(Data items)
☆ ☆ ☆

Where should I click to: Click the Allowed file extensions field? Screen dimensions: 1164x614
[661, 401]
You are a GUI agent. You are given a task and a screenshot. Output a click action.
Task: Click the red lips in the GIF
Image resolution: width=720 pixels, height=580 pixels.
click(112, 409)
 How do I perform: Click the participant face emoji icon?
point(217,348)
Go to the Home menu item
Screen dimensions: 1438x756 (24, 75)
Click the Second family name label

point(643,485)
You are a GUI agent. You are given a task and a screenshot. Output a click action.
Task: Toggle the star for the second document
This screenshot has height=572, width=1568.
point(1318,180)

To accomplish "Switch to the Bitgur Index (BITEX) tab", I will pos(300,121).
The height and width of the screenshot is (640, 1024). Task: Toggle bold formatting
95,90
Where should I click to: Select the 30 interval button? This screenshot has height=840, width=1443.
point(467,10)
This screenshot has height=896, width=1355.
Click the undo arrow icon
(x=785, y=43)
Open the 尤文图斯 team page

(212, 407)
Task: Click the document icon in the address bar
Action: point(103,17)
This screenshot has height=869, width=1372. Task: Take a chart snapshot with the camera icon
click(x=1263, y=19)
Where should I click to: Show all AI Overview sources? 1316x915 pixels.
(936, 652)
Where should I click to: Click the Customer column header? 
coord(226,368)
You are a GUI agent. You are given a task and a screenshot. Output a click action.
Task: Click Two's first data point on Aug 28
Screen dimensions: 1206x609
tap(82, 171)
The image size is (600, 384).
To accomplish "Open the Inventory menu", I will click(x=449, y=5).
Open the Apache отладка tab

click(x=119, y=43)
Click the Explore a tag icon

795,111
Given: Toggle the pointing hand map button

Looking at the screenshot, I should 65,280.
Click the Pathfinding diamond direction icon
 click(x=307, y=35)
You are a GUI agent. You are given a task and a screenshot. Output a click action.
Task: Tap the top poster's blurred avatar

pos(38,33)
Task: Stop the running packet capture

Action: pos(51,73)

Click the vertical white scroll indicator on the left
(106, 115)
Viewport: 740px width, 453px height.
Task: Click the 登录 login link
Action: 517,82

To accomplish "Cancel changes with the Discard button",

☆ ☆ ☆

**EXERCISE OBJECTIVE:**
Please output the records shown above, with every character intact.

**SOLUTION TO THIS TASK:**
Where should I click to: Click the Allowed file extensions field? Screen dimensions: 1164x614
[661, 401]
You are a GUI agent. You are given a task and a screenshot. Output a click action.
Task: Click the red lips in the GIF
Image resolution: width=720 pixels, height=580 pixels.
click(112, 409)
 How do I perform: Click the participant face emoji icon?
point(217,348)
Go to the Home menu item
Screen dimensions: 1438x756 (24, 75)
Click the Second family name label

point(643,485)
You are a GUI agent. You are given a task and a screenshot. Output a click action.
Task: Toggle the star for the second document
This screenshot has height=572, width=1568.
point(1318,180)

To accomplish "Switch to the Bitgur Index (BITEX) tab", I will pos(300,121).
The height and width of the screenshot is (640, 1024). Task: Toggle bold formatting
95,90
Where should I click to: Select the 30 interval button? This screenshot has height=840, width=1443.
point(467,10)
This screenshot has height=896, width=1355.
Click the undo arrow icon
(x=785, y=43)
Open the 尤文图斯 team page

(212, 407)
Task: Click the document icon in the address bar
Action: point(103,17)
This screenshot has height=869, width=1372. Task: Take a chart snapshot with the camera icon
click(x=1263, y=19)
Where should I click to: Show all AI Overview sources? 1316x915 pixels.
(936, 652)
Where should I click to: Click the Customer column header? 
coord(226,368)
You are a GUI agent. You are given a task and a screenshot. Output a click action.
Task: Click Two's first data point on Aug 28
Screen dimensions: 1206x609
tap(82, 171)
The image size is (600, 384).
To accomplish "Open the Inventory menu", I will click(x=449, y=5).
Open the Apache отладка tab

click(x=119, y=43)
Click the Explore a tag icon

795,111
Given: Toggle the pointing hand map button

Looking at the screenshot, I should 65,280.
Click the Pathfinding diamond direction icon
 click(x=307, y=35)
You are a GUI agent. You are given a task and a screenshot. Output a click action.
Task: Tap the top poster's blurred avatar

pos(38,33)
Task: Stop the running packet capture

Action: pos(51,73)

Click the vertical white scroll indicator on the left
(106, 115)
Viewport: 740px width, 453px height.
Task: Click the 登录 login link
Action: 517,82

To accomplish "Cancel changes with the Discard button",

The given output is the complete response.